Continue the text on shoulder girdle tension, starting after its last sentence.

--- Selected extract ---
──────────────────────────────

Almost everyone has shoulder girdle tension. It is one of the most common complaints I hear from my patients. They describe that their upper body feels all knotted up. They tell me it starts in their neck and shoulders and works its way down their back and lodges in between their shoulder blades. One patient recently told me that since her bed was up against the wall she had to reach across her bed to tuck in her sheets. About 15 minutes later she felt the tightness in her upper back, neck and shoulders.
Doing Useful Work
Muscles are built to do useful work, their actions being ultimately controlled by the nervous system. The nerves that make muscles contract come from the front part of the spinal cord where all the related nerve signals are calibrated. These nerve signals come from the muscles and organs at that same level of the cord and from the nerves that cascade to that area from the brain.

──────────────────────────────

--- Recorded information ---
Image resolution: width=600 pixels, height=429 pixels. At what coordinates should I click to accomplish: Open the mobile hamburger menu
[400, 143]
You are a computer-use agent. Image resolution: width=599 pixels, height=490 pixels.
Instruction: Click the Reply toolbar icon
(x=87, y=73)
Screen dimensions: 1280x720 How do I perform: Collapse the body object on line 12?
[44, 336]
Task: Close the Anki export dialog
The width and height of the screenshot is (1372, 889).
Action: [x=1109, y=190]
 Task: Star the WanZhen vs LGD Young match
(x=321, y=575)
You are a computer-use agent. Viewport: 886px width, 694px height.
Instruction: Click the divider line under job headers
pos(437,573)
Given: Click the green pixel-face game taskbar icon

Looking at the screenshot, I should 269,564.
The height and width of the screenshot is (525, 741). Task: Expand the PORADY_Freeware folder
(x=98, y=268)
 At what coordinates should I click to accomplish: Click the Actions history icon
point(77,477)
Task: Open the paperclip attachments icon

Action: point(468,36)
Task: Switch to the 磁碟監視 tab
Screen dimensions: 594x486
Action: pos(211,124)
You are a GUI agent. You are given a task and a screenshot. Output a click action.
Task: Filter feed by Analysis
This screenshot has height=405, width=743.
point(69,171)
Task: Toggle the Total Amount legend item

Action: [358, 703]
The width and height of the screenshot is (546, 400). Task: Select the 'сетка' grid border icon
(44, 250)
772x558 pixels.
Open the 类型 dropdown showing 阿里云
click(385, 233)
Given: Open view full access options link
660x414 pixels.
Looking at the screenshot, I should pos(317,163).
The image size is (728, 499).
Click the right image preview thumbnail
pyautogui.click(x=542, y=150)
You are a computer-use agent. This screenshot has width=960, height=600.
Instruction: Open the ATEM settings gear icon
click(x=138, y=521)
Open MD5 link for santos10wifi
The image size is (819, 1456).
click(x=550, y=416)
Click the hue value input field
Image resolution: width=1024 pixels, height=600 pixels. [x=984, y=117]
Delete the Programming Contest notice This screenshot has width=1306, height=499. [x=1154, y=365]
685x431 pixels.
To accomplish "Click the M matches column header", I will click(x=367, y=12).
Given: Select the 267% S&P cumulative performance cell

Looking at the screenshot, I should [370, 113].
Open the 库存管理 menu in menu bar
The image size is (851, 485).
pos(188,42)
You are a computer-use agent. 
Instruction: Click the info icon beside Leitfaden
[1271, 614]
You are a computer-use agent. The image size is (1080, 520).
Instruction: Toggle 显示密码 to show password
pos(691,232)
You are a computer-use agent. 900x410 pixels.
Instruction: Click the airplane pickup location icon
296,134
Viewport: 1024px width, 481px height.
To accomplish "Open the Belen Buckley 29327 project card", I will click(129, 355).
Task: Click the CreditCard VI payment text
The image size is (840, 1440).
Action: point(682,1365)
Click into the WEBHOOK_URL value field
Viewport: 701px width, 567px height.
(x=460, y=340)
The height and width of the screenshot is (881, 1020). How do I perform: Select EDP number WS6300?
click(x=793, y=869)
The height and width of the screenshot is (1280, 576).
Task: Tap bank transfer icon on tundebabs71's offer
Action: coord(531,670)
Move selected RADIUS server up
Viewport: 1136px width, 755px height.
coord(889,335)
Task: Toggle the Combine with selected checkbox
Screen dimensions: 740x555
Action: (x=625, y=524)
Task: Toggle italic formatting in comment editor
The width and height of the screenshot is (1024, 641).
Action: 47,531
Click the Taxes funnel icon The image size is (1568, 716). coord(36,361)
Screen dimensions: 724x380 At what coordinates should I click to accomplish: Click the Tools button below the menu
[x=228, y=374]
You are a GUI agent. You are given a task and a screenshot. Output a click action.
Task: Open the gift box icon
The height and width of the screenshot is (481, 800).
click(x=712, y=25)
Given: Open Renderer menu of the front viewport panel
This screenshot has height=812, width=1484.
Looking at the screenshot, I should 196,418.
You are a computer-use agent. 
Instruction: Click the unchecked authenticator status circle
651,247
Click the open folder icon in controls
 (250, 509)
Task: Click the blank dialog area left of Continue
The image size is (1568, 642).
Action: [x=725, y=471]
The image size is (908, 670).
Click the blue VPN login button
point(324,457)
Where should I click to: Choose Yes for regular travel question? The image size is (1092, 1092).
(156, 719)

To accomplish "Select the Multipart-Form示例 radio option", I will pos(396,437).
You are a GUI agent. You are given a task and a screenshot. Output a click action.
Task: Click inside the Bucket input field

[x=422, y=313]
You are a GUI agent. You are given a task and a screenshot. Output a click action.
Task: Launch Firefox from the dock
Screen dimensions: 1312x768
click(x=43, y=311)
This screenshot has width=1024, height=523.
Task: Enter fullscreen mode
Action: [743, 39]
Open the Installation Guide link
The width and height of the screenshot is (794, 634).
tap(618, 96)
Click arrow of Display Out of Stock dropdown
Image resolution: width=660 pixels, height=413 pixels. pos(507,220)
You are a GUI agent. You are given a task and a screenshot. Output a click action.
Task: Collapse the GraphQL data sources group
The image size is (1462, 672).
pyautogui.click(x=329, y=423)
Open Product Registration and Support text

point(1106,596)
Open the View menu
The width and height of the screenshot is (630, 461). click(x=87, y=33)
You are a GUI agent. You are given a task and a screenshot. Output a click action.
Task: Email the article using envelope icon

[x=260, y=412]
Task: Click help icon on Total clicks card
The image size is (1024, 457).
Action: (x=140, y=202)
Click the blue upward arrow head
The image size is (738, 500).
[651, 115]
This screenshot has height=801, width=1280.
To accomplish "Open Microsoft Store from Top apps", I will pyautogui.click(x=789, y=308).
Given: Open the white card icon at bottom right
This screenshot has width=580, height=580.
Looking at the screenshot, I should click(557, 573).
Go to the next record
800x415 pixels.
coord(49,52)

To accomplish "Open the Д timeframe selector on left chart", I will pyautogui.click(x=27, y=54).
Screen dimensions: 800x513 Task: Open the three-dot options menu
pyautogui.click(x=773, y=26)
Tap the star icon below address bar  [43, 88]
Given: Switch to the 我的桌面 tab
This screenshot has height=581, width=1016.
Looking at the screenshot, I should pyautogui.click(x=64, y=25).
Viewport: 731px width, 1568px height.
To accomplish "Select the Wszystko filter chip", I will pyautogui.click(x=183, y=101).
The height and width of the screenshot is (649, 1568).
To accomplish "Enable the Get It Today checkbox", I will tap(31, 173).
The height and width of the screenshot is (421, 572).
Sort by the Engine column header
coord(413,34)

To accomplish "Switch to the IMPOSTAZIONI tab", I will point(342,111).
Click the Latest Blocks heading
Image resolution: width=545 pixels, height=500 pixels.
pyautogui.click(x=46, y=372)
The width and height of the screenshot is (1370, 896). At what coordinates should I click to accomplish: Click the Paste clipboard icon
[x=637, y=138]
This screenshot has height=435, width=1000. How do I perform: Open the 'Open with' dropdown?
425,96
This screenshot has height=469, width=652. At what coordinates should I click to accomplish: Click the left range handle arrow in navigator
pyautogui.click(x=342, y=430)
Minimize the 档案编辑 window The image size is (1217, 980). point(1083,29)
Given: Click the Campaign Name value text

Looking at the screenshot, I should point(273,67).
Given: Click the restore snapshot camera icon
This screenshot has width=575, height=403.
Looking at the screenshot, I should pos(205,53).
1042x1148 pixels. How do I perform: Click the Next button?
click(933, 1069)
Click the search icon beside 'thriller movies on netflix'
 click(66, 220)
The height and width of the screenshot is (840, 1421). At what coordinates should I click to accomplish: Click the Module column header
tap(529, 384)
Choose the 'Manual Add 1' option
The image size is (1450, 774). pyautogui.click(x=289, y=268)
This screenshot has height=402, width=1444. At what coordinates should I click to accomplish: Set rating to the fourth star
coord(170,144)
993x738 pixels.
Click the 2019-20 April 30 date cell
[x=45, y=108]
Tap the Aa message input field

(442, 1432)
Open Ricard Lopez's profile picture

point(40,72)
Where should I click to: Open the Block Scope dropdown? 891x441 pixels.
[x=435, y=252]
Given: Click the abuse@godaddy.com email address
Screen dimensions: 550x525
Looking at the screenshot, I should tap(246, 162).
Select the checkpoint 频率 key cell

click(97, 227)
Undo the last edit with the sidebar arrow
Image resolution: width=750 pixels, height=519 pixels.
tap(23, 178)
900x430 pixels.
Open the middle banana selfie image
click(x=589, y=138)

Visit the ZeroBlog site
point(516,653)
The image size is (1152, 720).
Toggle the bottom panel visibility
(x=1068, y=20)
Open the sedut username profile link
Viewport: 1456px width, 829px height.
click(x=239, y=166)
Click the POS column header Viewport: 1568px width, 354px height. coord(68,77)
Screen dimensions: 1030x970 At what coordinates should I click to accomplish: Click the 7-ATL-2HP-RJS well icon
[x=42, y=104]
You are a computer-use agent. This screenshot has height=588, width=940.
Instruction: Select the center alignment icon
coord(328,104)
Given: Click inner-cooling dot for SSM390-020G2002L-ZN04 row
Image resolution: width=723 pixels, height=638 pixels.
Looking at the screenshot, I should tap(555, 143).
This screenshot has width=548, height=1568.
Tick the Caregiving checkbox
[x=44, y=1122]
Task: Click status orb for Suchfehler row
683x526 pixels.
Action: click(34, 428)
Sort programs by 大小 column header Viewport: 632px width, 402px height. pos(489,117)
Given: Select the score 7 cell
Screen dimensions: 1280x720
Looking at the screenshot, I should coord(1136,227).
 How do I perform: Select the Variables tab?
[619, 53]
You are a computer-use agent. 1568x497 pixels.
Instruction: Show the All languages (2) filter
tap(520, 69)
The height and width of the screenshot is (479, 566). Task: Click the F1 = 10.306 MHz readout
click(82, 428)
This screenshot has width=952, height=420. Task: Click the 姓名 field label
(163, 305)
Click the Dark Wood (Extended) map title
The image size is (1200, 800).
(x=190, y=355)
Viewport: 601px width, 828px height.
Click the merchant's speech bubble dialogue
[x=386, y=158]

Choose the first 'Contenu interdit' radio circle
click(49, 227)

──────────────────────────────

--- Exercise output ---
While muscle tension can be stubborn, both muscle contraction and relaxation depend upon a type of energy called ATP (adenosine triphosphate). This ATP opens the channels for calcium to trigger muscle contraction. Suddenly a couple of complex muscle proteins called actin and myosin move across each other much like one would climb a ladder. Interestingly, ATP also stimulates muscle relaxation by uncoupling these same muscle proteins, and they climb back down the ladder.
Importance of Aerobics
ATP is created through a complicated aerobic process called glycolysis, which eventually breaks fats, carbohydrates and sometimes proteins into pyruvate molecules and an abundance of ATP. Any missed step in this intricate process could lead to only a fraction of the potential ATP production causing muscle tightness.
Carbohydrates are basically sugars, so most people think they get their best source of energy from carbs. While carbs may perk your energy quickly, eating them for energy is much like using a few sheets of paper to heat your house. The fire starts quickly and easily, and might it give off some warmth, but it is not an efficient form of heat. Your best source of ATP actually comes from unprocessed fats from whole foods; saturated, monounsaturated and polyunsaturated fats. One gram of healthy fat contains more than twice the potential energy than a gram of carbohydrates or protein, which only gives you four calories of energy per gram, each; alcohol yields 7 calories per gram.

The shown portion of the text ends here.